Some Fateful Trips
Just before leaving for two years of graduate piano study at the Eastman School of Music in Rochester, New York, I visited Yosemite National Park for the first time. This was my first real camping trip—and it was a revelation. In the tiny practice rooms at Eastman, I kept dreaming of the wide-open spaces of the Sierra. George Eastman, the founder of the Eastman School of Music, also founded a company named Kodak, which was headquartered in Rochester. Thus, the public library there had a superb photography section. This was where I searched for Yosemite books, and discovered Ansel Adams. Adams himself trained as a pianist, and later turned to photography. I had spent many hours in my father's darkroom, and enjoyed making “happy-snap” prints of friends. But I never realized that photography could also be an art form....
Another revelation was a trip a few years later to the Center for Creative Photography in Tucson, Arizona. With a pair of white gloves, one was free to look through boxes of prints by masters like Edward Weston, Jerry Uelsmann, and Ansel Adams. I especially remember holding in my hands the prints from Ansel’s Portfolio Five. I had never seen prints like these before—so brilliant that I felt I needed sunglasses! I wanted to be able to make prints like this, prints that glowed from within.
Music and Photography
Adams described printmaking in musical terms: “the negative is the score, and the print the performance.” I immediately understood the analogy. Playing classical piano involves starting with a score (often hundreds of years old), and trying to bring it to life. Imagination is important, as there are countless decisions about how best to imbue these notes with emotion. It's the same thing in making a photographic print.... There are many choices in shaping the image into its strongest and most compelling presentation.
There does seem to be some connection between music and photography. You see it with George Eastman, and with many contemporary masters like Paul Caponigro, Don Worth, Huntington Witherill and others. Although I didn't have what it took to be a concert pianist, I still enjoy playing, and have given recitals at the homes of Don Worth and, a year after Ansel’s death, Virginia Adams (that’s me and Virginia before the recital, with Ansel's beloved Mason & Hamlin piano in 1985).
Making a Dye Transfer Print
I originally started making black & white prints, but was soon drawn to experiment with color. Color printing in the late '70s was fairly primitive, but there was one process with a mythical reputation that offered tremendous control—dye transfer. I had no idea how all-consuming making dye transfer prints would be! To create one print required the precise exposure and development of approximately twelve sheets of film. The colors are literally disassembled into B&W, and then reassembled in a process akin to silk-screening. With all the steps involved, it offered tremendous control—but also the possibility for things to go terribly wrong. I labored mightily for more than fifteen years with dye transfer. When all the planets aligned, a beautiful print could emerge. But you didn't know how it would look until the final step of "rolling" out a print (I'm rolling the final yellow matrix here). I go into more detail on the joys and frequent sorrows of dye transfer printing on this page, making a dye transfer print.

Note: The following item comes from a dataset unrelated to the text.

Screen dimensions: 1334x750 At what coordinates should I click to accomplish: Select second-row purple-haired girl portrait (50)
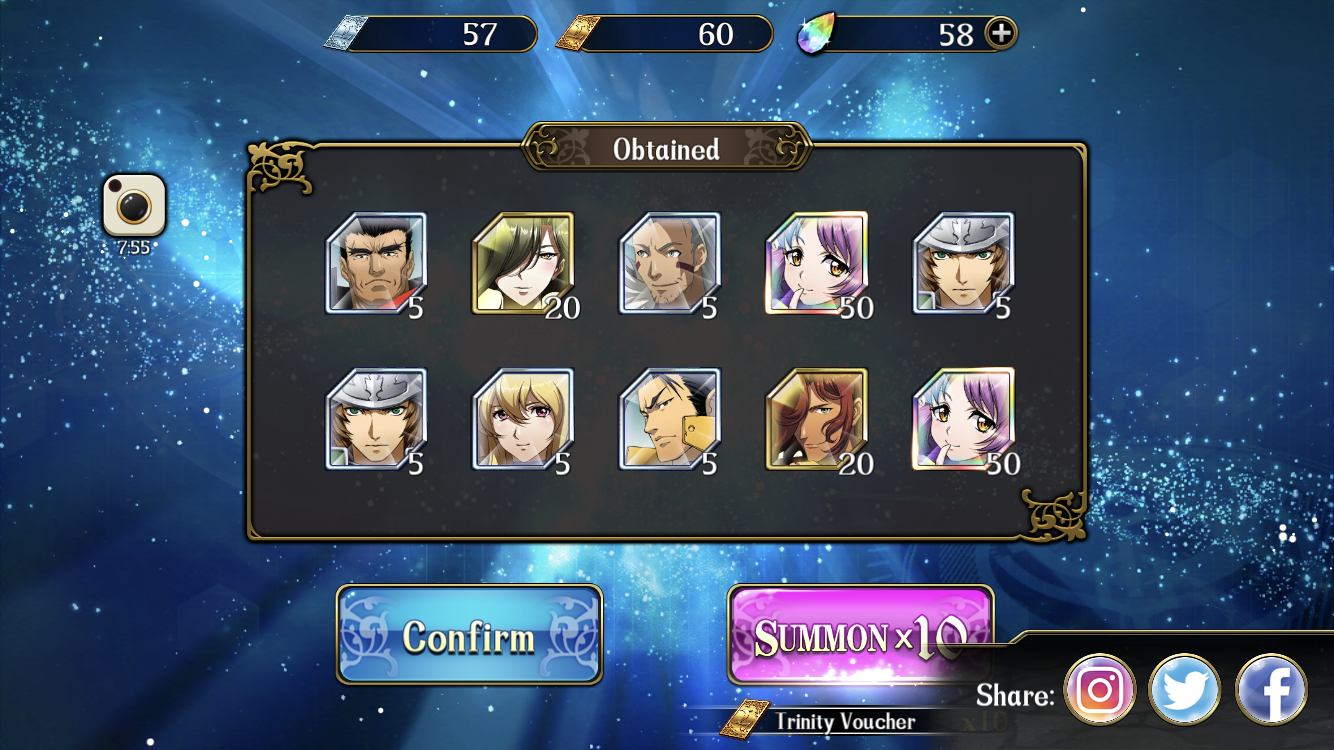click(963, 419)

I've spent the majority of my time in photography learning all I can to create beautiful prints. Prints that are brilliant (sunglasses optional), and prints that are more subtle and quiet. Making prints has been my obsession.
The Ansel Adams Gallery
When I took my first Ansel Adams workshop in 1977, never in my wildest dreams did I imagine they would one day sell my prints. But, in 1982, the gallery took a few of my prints on consignment. It wasn't until ten years later that I finally had a solo show. In 2010, after at least 23 shows, I've lost count! I also started teaching for the venerable Ansel Adams Gallery Workshop Program in 1987, with a class on dye transfer printing. During this weekend workshop, we chose one transparency from one student, and at the end of the workshop had one finished print (that usually wasn't too exciting...). Nowadays, during the digital printing workshops I teach for the gallery, each student can produce up to ten prints, and they're usually very exciting!

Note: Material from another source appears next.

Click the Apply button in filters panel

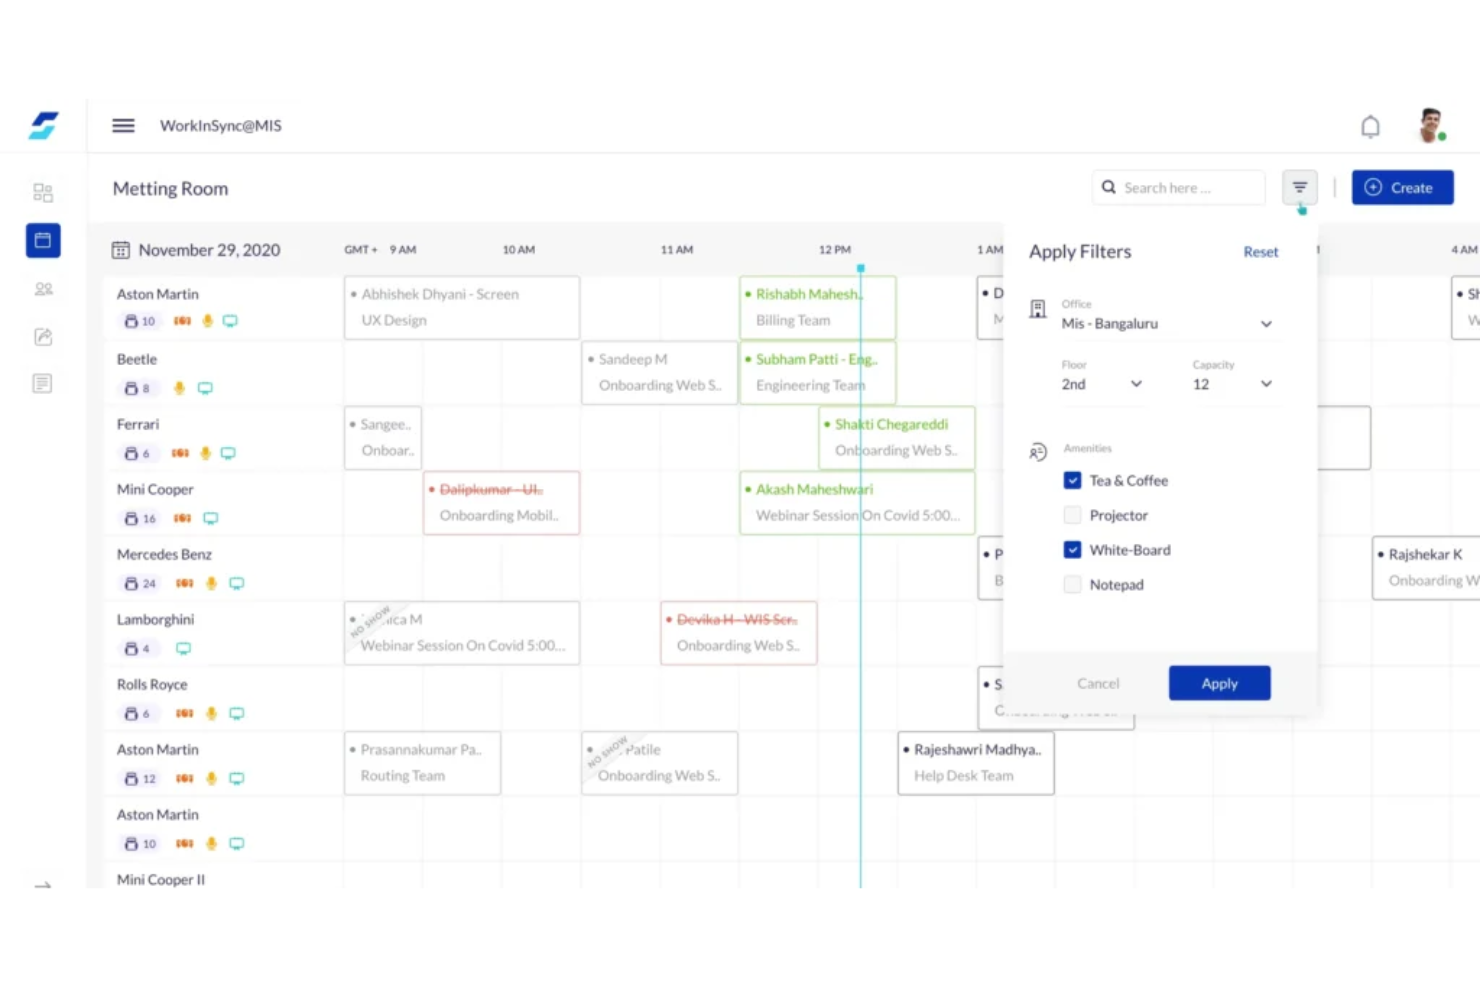[x=1219, y=683]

The Big Revolution - Digital Print Making
One of the students in my dye transfer workshop of 1989 was Bill Atkinson, who eventually introduced me to making prints digitally. Bill knew in 1989 that there had to be a better way to make prints, but it took until around 1996 (with the invention of the "Lightjet" digital enlarger) for all the pieces to come together. There was a steep learning curve, with scanning and Photoshop, but it soon became clear that digital allowed ultimate control over the final print—I'm convinced Ansel would be pleased! I'm proud to say that my image "Snow-covered Trees, El Capitan" was the first digital print the Ansel Adams gallery sold, back in 1997. We tried not to say the "D" word (digital) back then, but digital printing is now almost universally accepted. Even though some people believe "they don't make them like they used to", I can now make prints that are sharper, last longer, and with more accurate colors than I ever could with the dye transfer process. Viva La Revolución!